めんどくさいのがいるときに来ちゃったのかなーとわずかに落胆しつつ、変人をすり抜けテーブルに移動、ビールをちびちび飲んでいると、Cさんはわき目も振らずに歩いてきて、わたしの前にシッダウン。
「ご一緒してよろしいかな?」
わたしがはいもいいえも言わないうちに、Cさんは学生運動だの右だの左だの、「あ。やっぱり海外放浪してて今はオーガニックが大好きなんだ」みたいな内容の、なっがーい自己紹介を始めたんですが、半分以上聞き取れないほどの早口。

話が終わるとこちらの反応を待たずにスタッフを呼び、
「おい、メニューにある料理を全部持って来てくれ!」。

次々と運ばれてくる料理を眺めながら「これ全部食うのかすげーなジジイ」と思っていたら、
「こちらはあなたさまへの供物でございます。すべてお納めくださいませ」
と。

(えええええええっ!?供物?????)

供物の2文字にも驚きましたが、何より量。

「こんなに食べられません!困ります!」
断るわたしの言葉なんぞ、全く聞いちゃいません。
「このような方におめもじかなうとはありがたき幸せ」
というや否や、椅子から降りて五体投地を始めたのです。

これを読まれている方は、五体投地をされたことはありますか?わたしはこのときが初めてでした。仏教の聖地ではないのに…… 本気で意味がわかりません。

日本語じゃない言語で何か唱えてるし目がイッちゃってるし。何かキメてるわけでも酒が入ってるわけでもなし。完全しらふだからこそかなり怖いのです。
トランス状態になったところで逃げようかと思っていたら、Cさんの動きはピタッと止まり、
「タバコ買ってくる」
と言い残して店を出て行きました。


「何あの人、いっつもあんななの?」
と友人に聞くと、
「いつも変な人だけど、今日は更に変だ。ノゾミ、気に入られたんだね……」
ですって。気に入ったから五体投地って初めて聞いたよ……。


平静を取り戻したCさん、店に戻って来たかと思ったら、コンビニ袋からレンズ付きフィルムを取り出して、今度はわたしの撮影を開始。

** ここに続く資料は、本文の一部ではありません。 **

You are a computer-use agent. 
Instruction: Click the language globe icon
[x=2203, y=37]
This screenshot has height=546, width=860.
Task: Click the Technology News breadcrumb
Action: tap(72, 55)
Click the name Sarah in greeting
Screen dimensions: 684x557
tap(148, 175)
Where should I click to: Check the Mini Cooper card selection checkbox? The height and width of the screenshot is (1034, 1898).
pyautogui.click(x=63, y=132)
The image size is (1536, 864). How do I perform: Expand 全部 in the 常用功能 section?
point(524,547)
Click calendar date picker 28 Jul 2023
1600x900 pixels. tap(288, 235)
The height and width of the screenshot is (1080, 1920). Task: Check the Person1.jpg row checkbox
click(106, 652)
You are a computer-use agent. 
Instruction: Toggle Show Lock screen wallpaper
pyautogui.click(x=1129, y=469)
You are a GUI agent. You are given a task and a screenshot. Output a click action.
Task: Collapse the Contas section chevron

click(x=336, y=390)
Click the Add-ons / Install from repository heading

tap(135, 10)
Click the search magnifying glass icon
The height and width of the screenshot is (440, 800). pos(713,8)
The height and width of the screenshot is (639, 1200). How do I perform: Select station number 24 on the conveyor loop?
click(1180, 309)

勿論全力で拒否するわたし。
「あの、ちょ、そういうのやめてくださいませんかね……?」
「Cさん、ノゾミ嫌がってるよ」
友人も見かねて助け船。

「黙れ!!!!!このお方の姿を写して現像をすれば、お会いできないときにでも礼拝できるんだ!!!!!俺の信仰心を軽んずるな!!!!!」

(ジジイ落ち着けわたしは人間だ!崇拝の対象にしないでくれ!)

「美しい女性がいればその場でマス〇ーベーションするのが礼儀だが、このお方の場合は目の前でするのがはばかられるのだ!!!!!」

今のわたしであれば「店主、すぐさまこの変態ジジイをつまみ出せ。そして出入り禁止にしろ」ぐらいは言うでしょう。しかしこのときは唖然するばかりで、声さえ出ませんでした。

Cさんは五体投地を再開、トランス状態に。
そしてまた
「コンビニ行ってくる」
と、レンズ付きフィルムを置き忘れたまま店を出て、その日は戻って来ませんでした。


その数日後、Cさんが柵の付いた病院に入院したと友人から聞きました。
Cさんの退院を待つことなく、店は店主の奄美大島移住を機に閉店。その後彼がどうなったかを知る術は、今のわたしにはありません。


あのできごとが、わたしの「大概のことには驚かないハードル」を、ぐっと高くしたことは間違いないでしょう。

 


あ、モテ話じゃないですかそうですか。